# Request:
Can you copy out word for word the records that begin with the line containing "Image resolution: width=1435" and end with the line containing "Where should I", including both of those lines? Leave out the pictures.

# The records:
● ● ● ● ● ● ●

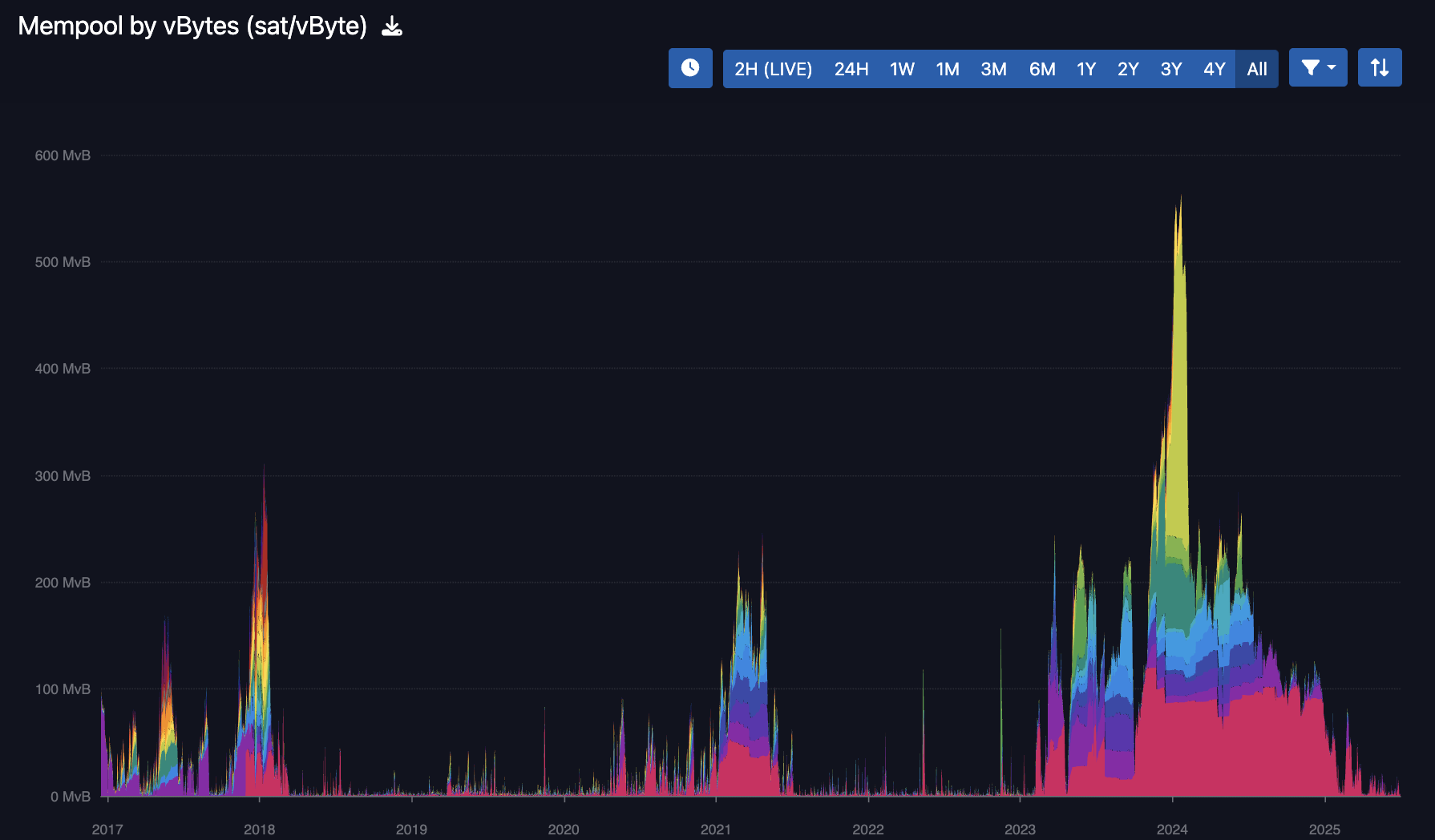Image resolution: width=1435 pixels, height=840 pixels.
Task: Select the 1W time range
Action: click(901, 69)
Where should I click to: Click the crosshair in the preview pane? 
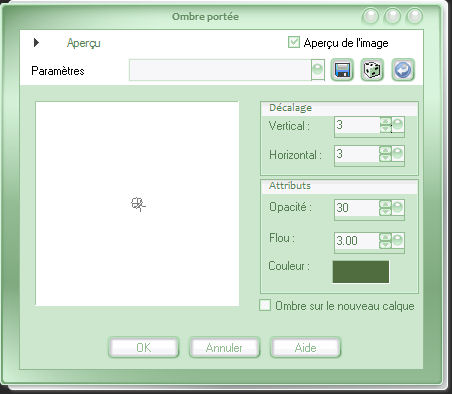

● ● ● ● ● ● ●

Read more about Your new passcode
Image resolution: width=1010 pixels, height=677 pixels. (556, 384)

● ● ● ● ● ● ●

# Task response:
Image resolution: width=1435 pixels, height=840 pixels.
Task: Select the 1W time range
Action: click(901, 69)
Where should I click to: Click the crosshair in the preview pane? 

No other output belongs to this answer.